Robinson gave him a smile and headed to his SUV.

Joker went to his bike.

Mounted on it, he looked left into the cab of the truck.

Robinson was shifting into gear, doing it looking down and also doing it smiling.

He'd worried.

Joker had given him closure. He'd also given him relief.

But back in high school Keith Robinson had given Joker a whole lot more.

And on that thought, the impact of all Carissa was forced to accept due to circumstances struck him so hard it felt like a power punch to the gut.

He'd run away, worked his ass off, ate shit, walked through hell, got his diploma, worked to get his mechanic's license, and come out the other side.

So he'd forgotten how it felt. How deep it ran. How intense the desire was, how extreme the hope was that you'd one day be in a position to give back to those who put brightness in a dark life, cutting through the black.

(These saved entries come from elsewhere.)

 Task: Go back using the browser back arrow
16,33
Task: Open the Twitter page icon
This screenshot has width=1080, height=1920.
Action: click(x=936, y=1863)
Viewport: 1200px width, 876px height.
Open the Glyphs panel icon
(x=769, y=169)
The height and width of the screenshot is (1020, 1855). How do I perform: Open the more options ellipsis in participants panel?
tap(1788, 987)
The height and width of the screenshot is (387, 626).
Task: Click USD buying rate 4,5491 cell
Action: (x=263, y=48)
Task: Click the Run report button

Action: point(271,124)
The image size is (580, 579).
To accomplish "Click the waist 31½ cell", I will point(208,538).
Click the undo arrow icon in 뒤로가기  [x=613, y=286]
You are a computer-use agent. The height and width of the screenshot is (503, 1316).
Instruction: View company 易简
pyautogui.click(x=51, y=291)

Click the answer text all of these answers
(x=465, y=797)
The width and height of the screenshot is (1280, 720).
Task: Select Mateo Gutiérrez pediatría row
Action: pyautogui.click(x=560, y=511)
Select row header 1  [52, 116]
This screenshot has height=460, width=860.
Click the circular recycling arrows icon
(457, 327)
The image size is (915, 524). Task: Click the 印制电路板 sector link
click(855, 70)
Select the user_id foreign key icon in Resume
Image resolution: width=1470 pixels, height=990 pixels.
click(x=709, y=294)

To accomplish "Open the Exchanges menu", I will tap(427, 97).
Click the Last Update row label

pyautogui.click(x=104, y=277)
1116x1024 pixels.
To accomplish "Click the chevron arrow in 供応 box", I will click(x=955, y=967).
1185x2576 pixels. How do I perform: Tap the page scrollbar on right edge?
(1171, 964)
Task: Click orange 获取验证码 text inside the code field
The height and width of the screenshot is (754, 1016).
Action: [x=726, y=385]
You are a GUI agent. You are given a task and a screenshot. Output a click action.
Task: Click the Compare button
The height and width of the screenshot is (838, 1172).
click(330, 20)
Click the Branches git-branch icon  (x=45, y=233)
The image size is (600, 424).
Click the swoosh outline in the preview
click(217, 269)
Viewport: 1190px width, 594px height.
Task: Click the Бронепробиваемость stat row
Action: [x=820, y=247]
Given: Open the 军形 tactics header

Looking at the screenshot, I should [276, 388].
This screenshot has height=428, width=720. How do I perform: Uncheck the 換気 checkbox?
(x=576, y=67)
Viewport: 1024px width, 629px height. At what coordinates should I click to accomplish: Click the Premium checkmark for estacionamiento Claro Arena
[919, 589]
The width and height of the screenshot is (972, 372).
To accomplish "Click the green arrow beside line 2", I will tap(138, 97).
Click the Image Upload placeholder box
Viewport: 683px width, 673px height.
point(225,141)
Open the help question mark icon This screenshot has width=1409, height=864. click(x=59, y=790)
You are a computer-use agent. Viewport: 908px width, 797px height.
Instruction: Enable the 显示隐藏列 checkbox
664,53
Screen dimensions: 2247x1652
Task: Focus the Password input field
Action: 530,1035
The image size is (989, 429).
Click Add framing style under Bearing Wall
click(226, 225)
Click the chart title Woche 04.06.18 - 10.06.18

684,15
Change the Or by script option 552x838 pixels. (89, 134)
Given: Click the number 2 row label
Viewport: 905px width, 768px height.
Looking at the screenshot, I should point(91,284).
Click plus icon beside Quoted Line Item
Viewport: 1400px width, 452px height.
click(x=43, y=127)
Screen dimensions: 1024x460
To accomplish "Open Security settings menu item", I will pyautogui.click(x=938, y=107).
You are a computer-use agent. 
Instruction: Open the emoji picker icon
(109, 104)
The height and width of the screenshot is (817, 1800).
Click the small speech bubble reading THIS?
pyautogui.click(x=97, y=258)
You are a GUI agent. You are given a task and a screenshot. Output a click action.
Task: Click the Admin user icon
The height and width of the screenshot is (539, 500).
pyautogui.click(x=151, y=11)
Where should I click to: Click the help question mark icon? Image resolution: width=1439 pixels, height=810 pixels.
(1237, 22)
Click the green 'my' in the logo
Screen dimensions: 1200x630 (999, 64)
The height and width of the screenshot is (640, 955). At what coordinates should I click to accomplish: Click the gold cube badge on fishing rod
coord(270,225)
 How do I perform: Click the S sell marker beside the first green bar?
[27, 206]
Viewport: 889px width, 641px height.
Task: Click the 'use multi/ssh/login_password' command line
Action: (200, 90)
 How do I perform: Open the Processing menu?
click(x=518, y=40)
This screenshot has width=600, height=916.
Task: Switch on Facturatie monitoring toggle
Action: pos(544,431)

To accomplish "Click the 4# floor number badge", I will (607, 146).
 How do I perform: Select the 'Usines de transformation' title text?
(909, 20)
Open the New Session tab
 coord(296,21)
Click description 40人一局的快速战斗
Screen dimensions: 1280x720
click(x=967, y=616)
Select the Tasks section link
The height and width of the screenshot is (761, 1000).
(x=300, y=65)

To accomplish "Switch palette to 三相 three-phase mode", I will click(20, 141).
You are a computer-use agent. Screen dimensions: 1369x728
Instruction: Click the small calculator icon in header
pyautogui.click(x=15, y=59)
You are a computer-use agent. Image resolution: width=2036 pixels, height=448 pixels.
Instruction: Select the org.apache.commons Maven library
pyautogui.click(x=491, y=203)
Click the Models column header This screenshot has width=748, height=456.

Unconsciously, even if years had passed, once he'd opened his eyes, he'd set himself on a course of giving back.

And taking in the smile he gave a man he respected, he determined he'd stay true to that course.

No matter what it took.

* * *

When she walked in the back door, Joker was at Carissa's stove, stirring the thickening sauce, dinner around the corner because she'd texted him half an hour ago with I'm off in thirty. Then I'm on my way home. You better be there, sweetie, because I'm STARVED.